▶ **MATERIAL TO PROCESS**

┌────────

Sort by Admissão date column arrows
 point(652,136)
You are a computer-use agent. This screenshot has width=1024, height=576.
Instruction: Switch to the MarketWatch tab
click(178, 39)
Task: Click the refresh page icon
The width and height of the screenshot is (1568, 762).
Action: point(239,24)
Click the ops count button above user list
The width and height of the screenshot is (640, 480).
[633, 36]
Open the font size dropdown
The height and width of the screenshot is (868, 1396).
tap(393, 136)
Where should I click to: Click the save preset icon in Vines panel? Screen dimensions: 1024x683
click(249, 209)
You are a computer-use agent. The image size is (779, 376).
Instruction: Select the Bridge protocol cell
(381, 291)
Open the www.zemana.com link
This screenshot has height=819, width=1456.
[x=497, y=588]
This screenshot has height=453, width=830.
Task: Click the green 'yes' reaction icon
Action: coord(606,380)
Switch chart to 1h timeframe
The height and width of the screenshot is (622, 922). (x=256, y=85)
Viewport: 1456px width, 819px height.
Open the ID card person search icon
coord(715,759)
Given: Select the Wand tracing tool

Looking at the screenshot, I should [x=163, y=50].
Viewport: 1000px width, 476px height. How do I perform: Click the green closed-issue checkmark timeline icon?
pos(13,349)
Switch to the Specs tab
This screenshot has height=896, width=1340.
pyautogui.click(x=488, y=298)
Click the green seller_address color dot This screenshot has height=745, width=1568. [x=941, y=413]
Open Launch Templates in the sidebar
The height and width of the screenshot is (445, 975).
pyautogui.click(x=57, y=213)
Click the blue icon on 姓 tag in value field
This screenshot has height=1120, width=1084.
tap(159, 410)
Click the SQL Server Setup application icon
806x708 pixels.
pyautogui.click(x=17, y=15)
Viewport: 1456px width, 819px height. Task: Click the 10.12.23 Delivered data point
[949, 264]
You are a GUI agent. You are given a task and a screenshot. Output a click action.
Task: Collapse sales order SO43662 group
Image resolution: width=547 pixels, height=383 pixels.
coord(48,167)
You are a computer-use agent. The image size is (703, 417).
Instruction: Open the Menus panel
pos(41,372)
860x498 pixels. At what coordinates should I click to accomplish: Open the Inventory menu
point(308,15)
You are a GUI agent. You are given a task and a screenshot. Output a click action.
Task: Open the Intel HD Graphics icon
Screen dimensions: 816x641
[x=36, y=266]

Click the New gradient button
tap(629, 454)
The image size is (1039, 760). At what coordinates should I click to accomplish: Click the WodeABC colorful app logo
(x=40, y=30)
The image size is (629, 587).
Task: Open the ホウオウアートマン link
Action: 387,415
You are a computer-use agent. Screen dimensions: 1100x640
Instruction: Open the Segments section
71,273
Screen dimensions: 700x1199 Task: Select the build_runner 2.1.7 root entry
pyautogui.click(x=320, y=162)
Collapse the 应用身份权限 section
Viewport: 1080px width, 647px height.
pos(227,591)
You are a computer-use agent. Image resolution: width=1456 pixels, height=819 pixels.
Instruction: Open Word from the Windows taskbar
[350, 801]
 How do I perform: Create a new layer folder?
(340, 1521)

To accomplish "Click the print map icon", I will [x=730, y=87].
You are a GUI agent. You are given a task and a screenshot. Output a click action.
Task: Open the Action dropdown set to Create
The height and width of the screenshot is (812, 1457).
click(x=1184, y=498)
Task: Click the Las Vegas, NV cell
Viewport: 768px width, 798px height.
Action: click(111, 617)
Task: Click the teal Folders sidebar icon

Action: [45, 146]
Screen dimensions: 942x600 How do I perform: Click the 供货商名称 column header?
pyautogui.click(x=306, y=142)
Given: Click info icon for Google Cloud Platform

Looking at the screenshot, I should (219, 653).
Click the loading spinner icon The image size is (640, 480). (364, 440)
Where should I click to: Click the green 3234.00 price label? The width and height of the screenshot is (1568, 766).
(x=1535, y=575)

└────────

▶ **EXERCISE REQUIREMENTS**
Could you rewrite the records from the line containing "will [x=730, y=87]." through the end of the records, replacing "Las Vegas, NV" with "Reno, NV" and leaving all else unchanged?

▶ **FINAL RESULT**
To accomplish "Click the print map icon", I will [x=730, y=87].
You are a GUI agent. You are given a task and a screenshot. Output a click action.
Task: Open the Action dropdown set to Create
The height and width of the screenshot is (812, 1457).
click(x=1184, y=498)
Task: Click the Reno, NV cell
Viewport: 768px width, 798px height.
Action: click(111, 617)
Task: Click the teal Folders sidebar icon

Action: [45, 146]
Screen dimensions: 942x600 How do I perform: Click the 供货商名称 column header?
pyautogui.click(x=306, y=142)
Given: Click info icon for Google Cloud Platform

Looking at the screenshot, I should (219, 653).
Click the loading spinner icon The image size is (640, 480). (364, 440)
Where should I click to: Click the green 3234.00 price label? The width and height of the screenshot is (1568, 766).
(x=1535, y=575)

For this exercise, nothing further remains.